I think I've mentioned before that we have a monster hill in our backyard. Part of our yard is mostly flat (thanks to bulldozers, no doubt), but the back left of our third-acre lot slopes upward at a 30-degree rise to a little copse we affectionately refer to as The Poo Woods. (The back right of our lot overlooks a small valley; in winter and from certain places on the hill year-round, we can actually see Ethan's future elementary school that's more than a mile away.) The Poo Woods is home to the Whoville Tree, a stately oak that in its winter nakedness reveals a crooked, skinny branch reaching skyward at the very tip top.
Aside from adding a bucolic element to our otherwise modest nook of the neighborhood, the hill has proved useful of late. I've even forgiven it for attempting assassination the time I tried to cut it. (Noah was luckily weed whacking nearby and rescued me from tumbling down the hill, mower and all.)

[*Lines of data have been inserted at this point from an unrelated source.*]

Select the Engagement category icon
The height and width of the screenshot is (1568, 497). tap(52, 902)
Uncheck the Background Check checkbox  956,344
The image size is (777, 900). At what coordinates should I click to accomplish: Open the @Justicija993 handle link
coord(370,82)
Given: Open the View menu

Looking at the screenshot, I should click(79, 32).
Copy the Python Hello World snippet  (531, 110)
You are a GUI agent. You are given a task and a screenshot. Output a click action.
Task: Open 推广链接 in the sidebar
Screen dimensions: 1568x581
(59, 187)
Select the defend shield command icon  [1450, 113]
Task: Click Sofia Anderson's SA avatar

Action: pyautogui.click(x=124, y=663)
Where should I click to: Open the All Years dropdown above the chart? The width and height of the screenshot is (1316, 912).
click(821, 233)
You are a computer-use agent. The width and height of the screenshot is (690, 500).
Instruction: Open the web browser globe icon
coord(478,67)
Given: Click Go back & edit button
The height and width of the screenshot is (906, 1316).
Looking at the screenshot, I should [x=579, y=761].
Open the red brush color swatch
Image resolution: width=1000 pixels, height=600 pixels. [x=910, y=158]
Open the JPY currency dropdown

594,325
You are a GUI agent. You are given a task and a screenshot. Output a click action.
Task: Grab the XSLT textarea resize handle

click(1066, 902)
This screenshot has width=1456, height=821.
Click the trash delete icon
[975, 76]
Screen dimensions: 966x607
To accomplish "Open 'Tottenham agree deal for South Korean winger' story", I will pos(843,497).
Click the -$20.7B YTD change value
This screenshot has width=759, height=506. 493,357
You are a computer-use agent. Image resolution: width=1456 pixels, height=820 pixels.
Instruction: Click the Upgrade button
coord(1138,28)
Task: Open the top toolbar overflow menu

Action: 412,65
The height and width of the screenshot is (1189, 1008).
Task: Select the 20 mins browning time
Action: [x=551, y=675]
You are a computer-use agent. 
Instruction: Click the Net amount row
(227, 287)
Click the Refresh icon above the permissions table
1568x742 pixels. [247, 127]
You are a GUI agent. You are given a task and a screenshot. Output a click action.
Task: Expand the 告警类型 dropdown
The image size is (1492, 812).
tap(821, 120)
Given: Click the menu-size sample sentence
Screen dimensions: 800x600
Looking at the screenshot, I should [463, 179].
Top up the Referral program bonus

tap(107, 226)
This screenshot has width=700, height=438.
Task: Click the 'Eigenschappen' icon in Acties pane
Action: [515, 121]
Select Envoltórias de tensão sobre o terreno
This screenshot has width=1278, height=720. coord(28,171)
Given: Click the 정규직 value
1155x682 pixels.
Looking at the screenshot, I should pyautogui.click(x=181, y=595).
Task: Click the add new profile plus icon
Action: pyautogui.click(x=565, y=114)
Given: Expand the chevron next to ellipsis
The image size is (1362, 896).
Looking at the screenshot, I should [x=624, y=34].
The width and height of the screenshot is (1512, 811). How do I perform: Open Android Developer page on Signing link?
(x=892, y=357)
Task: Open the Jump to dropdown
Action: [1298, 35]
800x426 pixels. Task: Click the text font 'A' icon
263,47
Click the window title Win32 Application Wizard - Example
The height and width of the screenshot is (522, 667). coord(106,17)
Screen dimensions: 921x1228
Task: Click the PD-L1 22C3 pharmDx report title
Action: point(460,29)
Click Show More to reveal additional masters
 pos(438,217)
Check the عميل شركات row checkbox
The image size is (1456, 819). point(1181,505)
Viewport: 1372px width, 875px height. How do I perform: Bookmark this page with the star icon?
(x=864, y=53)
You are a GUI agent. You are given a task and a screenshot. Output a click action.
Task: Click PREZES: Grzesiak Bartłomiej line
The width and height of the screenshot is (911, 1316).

So we've got The Poo Woods, home to The Whoville Tree, but I think I've settled on a name for the hill, and it isn't even Lucifer's Point, which was the front runner before today. It shall now be known as Hamster Wheel Hill.
See, you throw a toddler and a three-month-old puppy out back together, and they will run that thing like a conveyor belt for seemingly limitless amounts of time. "Me high up!" Ethan shouts from his lofty perch. "Foll-o me, Bonnie!" he commands his unwilling minion. (Although I think she'd be more willing if he didn't try to kill her thrice daily before breakfast. Same goes for me, actually.) After a few rounds they're both exhausted, and all I had to do was sit on the deck and watch, Cody relaxing by my side.
There is a God, and he has a plan for us after all.